Die unterschiedlichen Einschätzungen sind symptomatisch für den seit Wochen gärenden Konflikt zwischen Spieler und Verein. Dabei sollte gestern eigentlich der große Krisengipfel für Aufklärung und neue Harmonie sorgen, nachdem der geplatzte Wechsel Petrics zum VfB Stuttgart für Wirbel gesorgt hatte. Hintergrund: Petric war sich bereits einig mit den Schwaben, wollte einen Vierjahresvertrag unterschreiben, der für ihn eine enorme Gehaltssteigerung bedeutet hätte. Doch der HSV pochte auf das bis 2012 gültige Arbeitspapier und begründete seine Entscheidung damit, dass die vom VfB gebotene Ablösesumme von 3,5 Millionen zuzüglich 500 000 Euro pro während der Vertragslaufzeit erreichter Champions-League-Gruppenphase viel zu niedrig sei. Das wiederum hatte Petric verärgert. "Jetzt bin ich bei einem Verein, der mich nicht mehr wollte. Ich habe klare Signale vom Verein erhalten, dass ich mir was Neues suchen soll", erklärte Petric seinerzeit. Der HSV bestritt genau dies allerdings energisch.

Deshalb suchte HSV-Sportchef Bastian Reinhardt nach Petrics Rückkehr von der Länderspielreise gestern Mittag im Trainingstrakt das klärende Gespräch mit seinem frustrierten Angreifer. "Wir haben uns zusammengesetzt und über die Vorgänge in der Vergangenheit ausgetauscht", so Reinhardt anschließend. Der Sportchef pocht weiter auf die neue HSV-Marschroute: Die Konkurrenz innerhalb der Mannschaft soll erhöht werden - ohne Rücksicht auf prominente Namen. Einzelschicksale wie jetzt bei Petric, dem Topstürmer der vergangenen Jahre, der hinter Ruud van Nistelrooy nur noch Sturmlösung Nummer zwei ist, werden billigend in Kauf genommen. Das Kollektiv schlägt den Einzelnen. Reinhardt entsprechend deutlich: "Jetzt muss es aber auch weitergehen. Ich bin mir sicher, dass sich Mladen voll reinhängen wird."

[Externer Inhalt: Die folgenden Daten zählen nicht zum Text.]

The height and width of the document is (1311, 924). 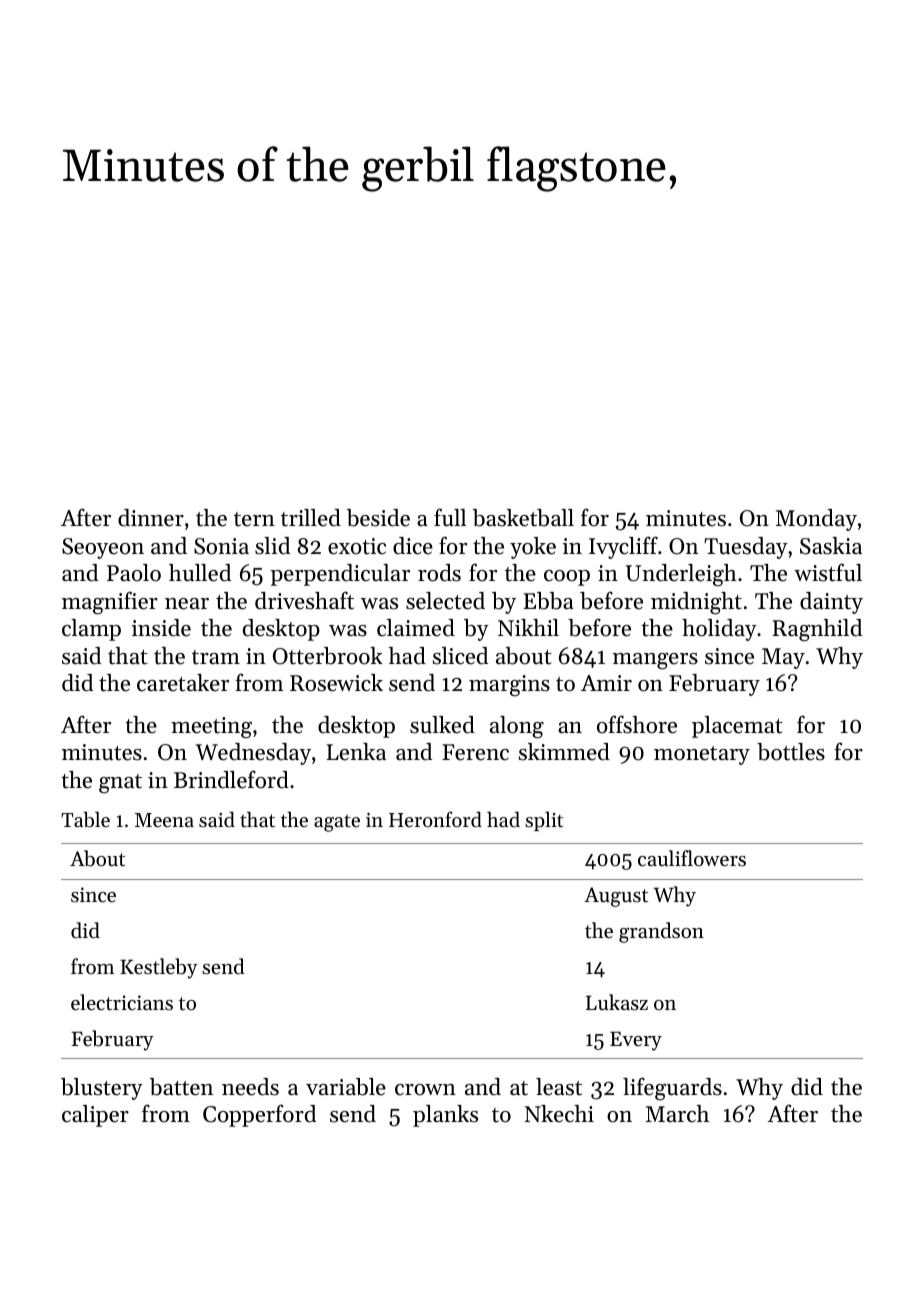 What do you see at coordinates (425, 1090) in the document?
I see `crown` at bounding box center [425, 1090].
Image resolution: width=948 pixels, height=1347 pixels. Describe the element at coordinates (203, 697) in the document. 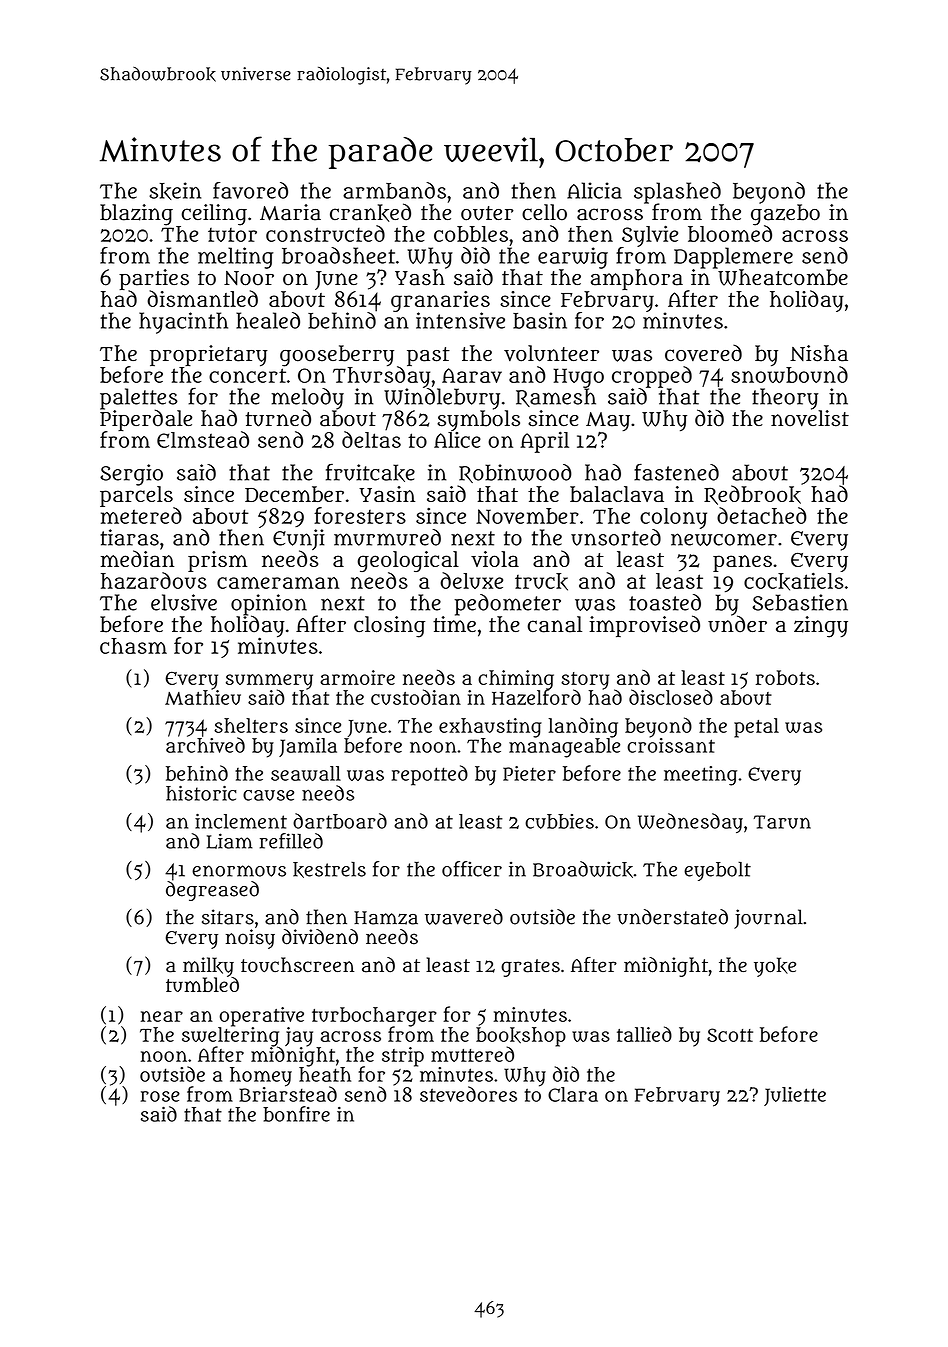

Das sieht Petric genauso. "Es stimmt, dass wir gesprochen haben. Und es stimmt, dass ich mich wie vorher auch professionell verhalten werde", verspricht Petric. Dennoch konnte den Kroaten das Gespräch mit seinem Sportchef nicht beruhigen. Im Gegenteil. Statt sich zu nähern, ist die Kluft zwischen dem Torjäger und seinem Arbeitgeber gewachsen: "Ich bleibe dabei, dass das, was hier abläuft, so nicht korrekt ist", erklärte der Stürmer dem Abendblatt. Bereits in der vergangenen Saison hatte es Ärger gegeben, als Petric vergebens einen neuen, langfristigen Vertrag zu verbesserten Konditionen gefordert hatte. Der HSV machte dem heute 29-Jährigen ein verbessertes Angebot, eine Einigung gab es allerdings auch damals nicht.

Auch deshalb ersuchte zuerst Petric-Berater Volker Struth den HSV-Vorstandsvorsitzenden Bernd Hoffmann, Petrics Zukunft beim HSV zu skizzieren. "Ich wollte erfahren, wie der Verein in Zukunft mit Mladen verfahren will", so Struth. Petric selbst versuchte selbiges gestern bei Reinhardt. Beide blieben erfolglos. Damit ist die nächste Runde im Streit zwischen Petric und dem HSV wohl nur eine Frage der Zeit.